::: Passage to read

What could be in short supply is interest from the world’s money managers, who see reasons to stand on the sidelines: a weak oil market, concerns about the strength of the global economy, and last month's attack on Aramco’s most important crude-processing plant. Investors are already demanding a premium to hold the country’s debt, downgraded in October by Fitch Ratings Ltd. “Aramco is simply the best oil and gas asset on the planet,” says Danilo Onorino, who runs fund manager Dogma Capital in Switzerland and has invested in Aramco’s bonds. “But there are problems. Saudi Arabia’s cost of capital is relatively high, the oil price isn’t where you want it to be, and there are issues with transparency.”

Investors are worried about corporate governance, as well. The IPO won’t bring independence from the Saudi state, which has never suggested selling more than 5% of the company. Aramco’s tax payments and dividends will remain the biggest source of government income, and Saudi Arabia is the most important member of the OPEC cartel. So oil production policy will likely remain a political decision. In early September, Khalid Al-Falih, Saudi Arabia’s energy minister and Aramco chairman, was dismissed. He’d been considered relatively skeptical about prospects for the share sale. One of Prince Mohammed’s half-brothers was made oil minister; the chairmanship of Aramco went to Yasir Al-Rumayyan, head of the kingdom’s Public Investment Fund, the sovereign wealth manager that will be handed the proceeds of the IPO.

::::::
::: Supplied information

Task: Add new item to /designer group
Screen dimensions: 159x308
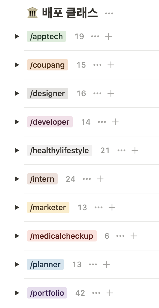Action: (x=111, y=93)
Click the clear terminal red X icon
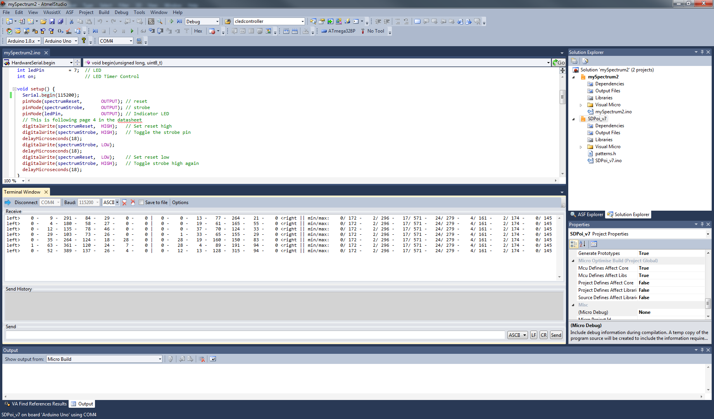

::::::

__Set of tasks__.
a) According to the Aramco IPO passage, why will oil production policy likely remain a political decision?
b) Reproduce a section of the Aramco IPO passage word for word, beginning at "Investors are worried" and stopping after "of the IPO.".

__Final results__.
a) The IPO won't bring independence from the Saudi state, which has never suggested selling more than 5% of the company. Aramco's tax payments and dividends will remain the government's biggest source of income, and Saudi Arabia is the most important member of the OPEC cartel.

b)
Investors are worried about corporate governance, as well. The IPO won’t bring independence from the Saudi state, which has never suggested selling more than 5% of the company. Aramco’s tax payments and dividends will remain the biggest source of government income, and Saudi Arabia is the most important member of the OPEC cartel. So oil production policy will likely remain a political decision. In early September, Khalid Al-Falih, Saudi Arabia’s energy minister and Aramco chairman, was dismissed. He’d been considered relatively skeptical about prospects for the share sale. One of Prince Mohammed’s half-brothers was made oil minister; the chairmanship of Aramco went to Yasir Al-Rumayyan, head of the kingdom’s Public Investment Fund, the sovereign wealth manager that will be handed the proceeds of the IPO.